Le travail est le véritable cadre de la morale. Si dans les temps primitifs, il a été éclipsé par la valeur guerrière, si, à l’époque actuelle, il est infériorisé par la suprématie de l’argent, il est destiné à prendre toute son importance dans une société libérée du parasitisme. L’activité régulière est le meilleur régulateur des impulsions. Le travailleur s’attache à sa besogne quand il participe à une œuvre qui l’intéresse ; il prend conscience de sa responsabilité et aussi de sa propre utilité dans la vie sociale. L’oisif n’est soutenu par rien, il a beau s’ingénier à tuer le temps, il a la conscience vague de son inutilité et de son infériorité. Il est l’esclave de ses caprices et n’est pas satisfait de lui-même. La vanité prend en lui la première place, justement parce qu’il n’a pas de valeur personnelle.

Mais le travail comporte une hiérarchie et une autorité techniques, auxquelles tous les ouvriers sont assujettis. Est-ce que ce n’est pas là la preuve de la nécessité de l’Autorité souveraine en toutes choses : politique, sociale et morale ? (Je parle de cette Autorité à laquelle ne saurait se refuser aucune personne sensée, parce qu’elle est incluse dans le fonctionnement même des choses qu’elle régit et qu’elle n’est, somme toute, que l’Autorité de la Raison.)

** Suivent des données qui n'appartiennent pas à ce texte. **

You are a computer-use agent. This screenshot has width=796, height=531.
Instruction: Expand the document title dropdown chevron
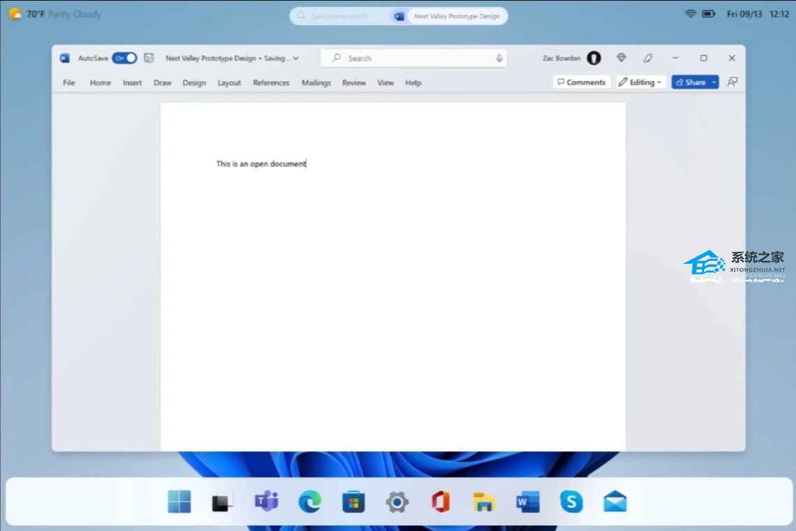296,59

Évitons de généraliser et surtout de mettre sous le même vocable des choses qui ne sont pas comparables. Il n’y a pas de liberté absolue ; nous ne sommes pas libres, bien entendu, de ne pas tenir compte des lois de la pesanteur. Mais il est abusif de conclure à la similitude des phénomènes physiques et des phénomènes sociaux. Si chacun subit l’autorité de la technique, si chacun est obligé de plier son effort aux règles de l’art, aux méthodes scientifiques ou aux procédés du métier, cela ne comporte pas l’obéissance morale et la sujétion vis-à-vis des chefs en dehors des choses du métier. Et, dans ce domaine encore, l’obéissance aux règles techniques ne peut entraîner ni servilité, ni déchéance. Les hommes peuvent rester moralement sur un pied d’égalité, étant des collaborateurs dont chacun a son utilité.

Il n’en est pas moins vrai que le travail apprend aux hommes la solidarité des efforts et la connaissance des échelles de valeurs. Chacun contrôle sa propre valeur par ce qu’il est capable de faire. Il reçoit les instructions de ceux qui ont des compétences plus étendues, et il les reçoit non parce que ceux-ci imposent une volonté arbitraire, mais parce qu’ils le font participer dans une certaine mesure aux connaissances qu’ils ont acquises. Chacun peut, dans sa partie, travailler à l’amélioration de la technique. L’organisation du travail dans une société où l’instruction serait étendue à tous, dans la mesure des aptitudes de chacun, apparaît comme une vaste collaboration.